Data provided →
• • • • •
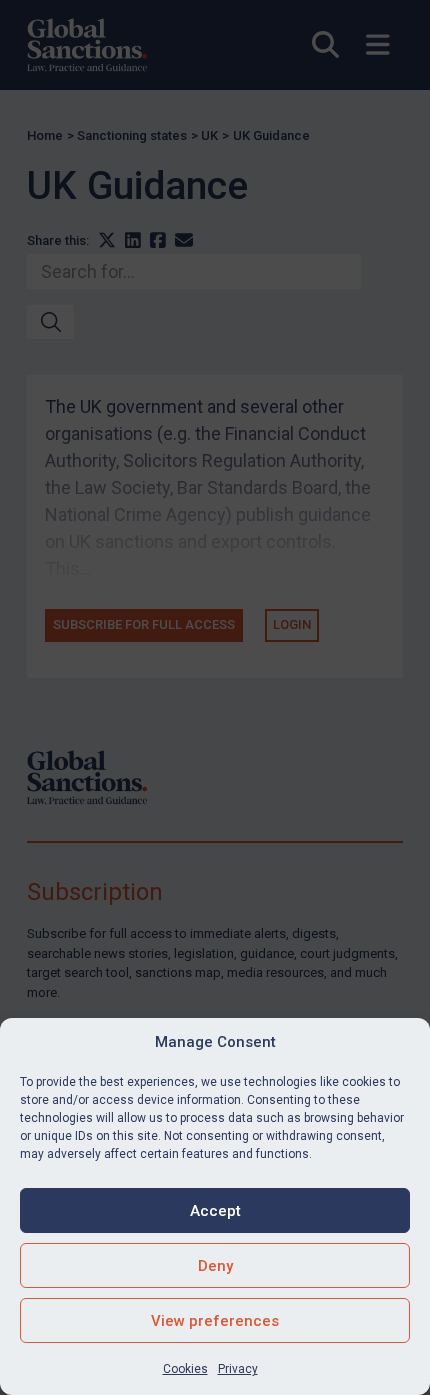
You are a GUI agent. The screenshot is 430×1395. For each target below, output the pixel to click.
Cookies (185, 1369)
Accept (215, 1211)
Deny (215, 1266)
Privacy (238, 1369)
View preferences (215, 1321)
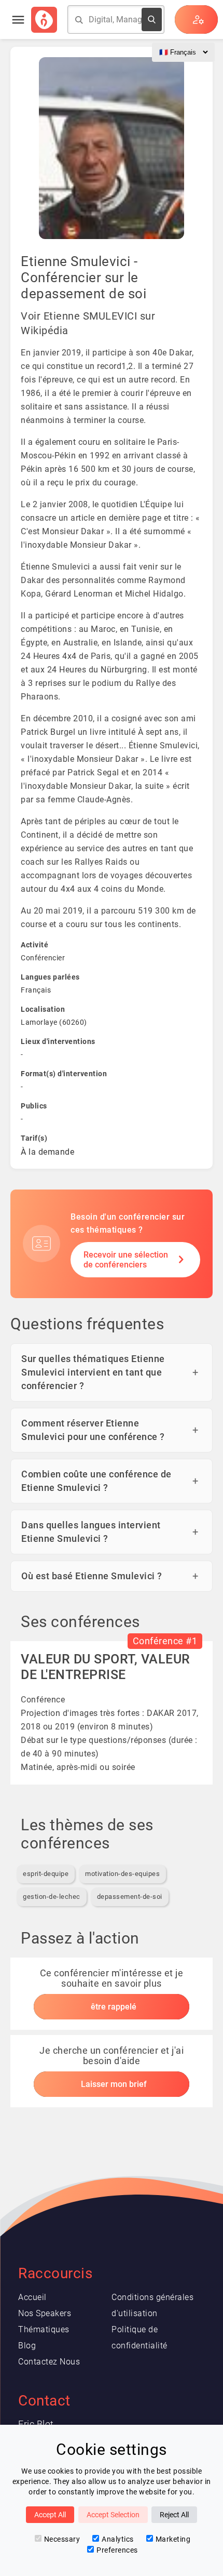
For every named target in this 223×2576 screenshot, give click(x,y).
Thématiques (43, 2329)
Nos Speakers (44, 2313)
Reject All (174, 2515)
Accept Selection (113, 2515)
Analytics (118, 2539)
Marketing (173, 2539)
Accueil (32, 2297)
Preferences (117, 2550)
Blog (27, 2345)
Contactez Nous (49, 2362)
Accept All (50, 2515)
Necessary (62, 2539)
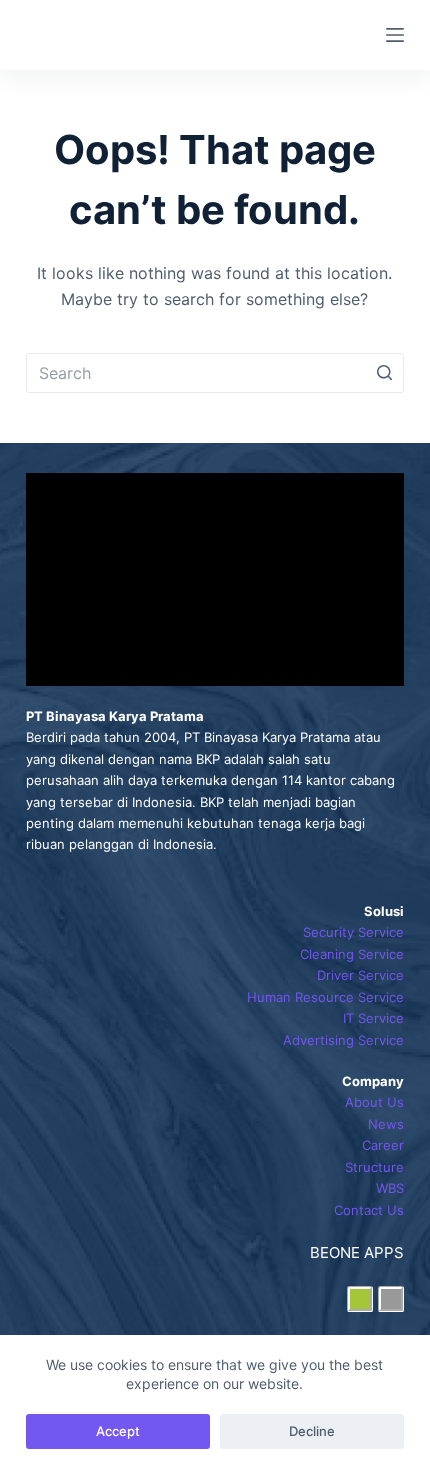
• • • • •
What's needed is every record restated exactly, pictures excluded.

You are a GUI agent. The screenshot is 430×1395. For each target below, output the pixel to click.
Cookies (185, 1369)
Accept (215, 1211)
Deny (215, 1266)
Privacy (238, 1369)
View preferences (215, 1321)
For every named target in this 223×2576 screenshot, give click(x,y).
Thématiques (43, 2329)
Nos Speakers (44, 2313)
Reject All (174, 2515)
Accept Selection (113, 2515)
Analytics (118, 2539)
Marketing (173, 2539)
Accueil (32, 2297)
Preferences (117, 2550)
Blog (27, 2345)
Contactez Nous (49, 2362)
Accept All (50, 2515)
Necessary (62, 2539)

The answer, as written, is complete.